- Mount Vernon Mount Vernon
- Coordinates: 31°24′31″N 95°05′15″W﻿ / ﻿31.40861°N 95.08750°W
- Country: United States
- State: Texas
- County: Houston
- Elevation: 351 ft (107 m)
- Time zone: UTC-6 (Central (CST))
- • Summer (DST): UTC-5 (CDT)
- Area code: 936
- GNIS feature ID: 2034826

= Mount Vernon, Houston County, Texas =

Mount Vernon is a ghost town in Houston County, Texas, United States.

==History==
Thomas Jefferson Payne and his wife Nancy Warren Payne established it for the first time in the late 1840s. When the church burned to the ground in 1883, residents quickly built a replacement called Mount Vernon. The community included a church, a cemetery, and many homes by the middle of the 1930s.

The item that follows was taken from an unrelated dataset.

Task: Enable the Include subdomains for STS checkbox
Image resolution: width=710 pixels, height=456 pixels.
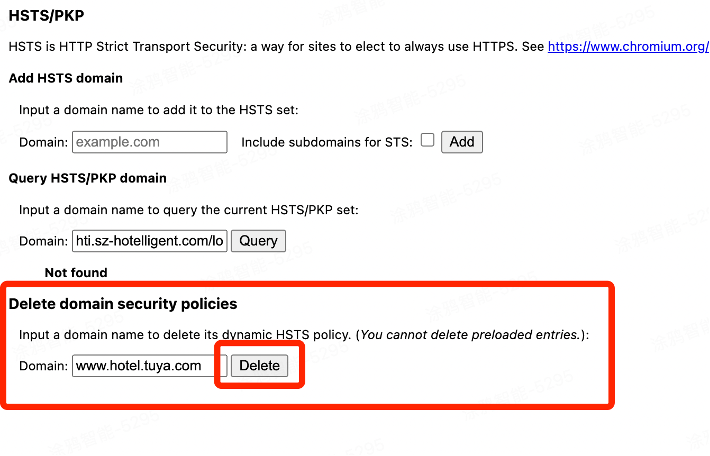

Many of its population left the area after World War II, although there was still a church, a cemetery, and a few dispersed homes there in the early 1990s.

==Geography==
Mount Vernon is located on Texas State Highway 7, 4 mi east of Ratcliff in eastern Houston County.

==Education==
Henry Warren Payne constructed a school in the 1870s. Around 1883, the structure burned down. Today, the community is served by the Kennard Independent School District.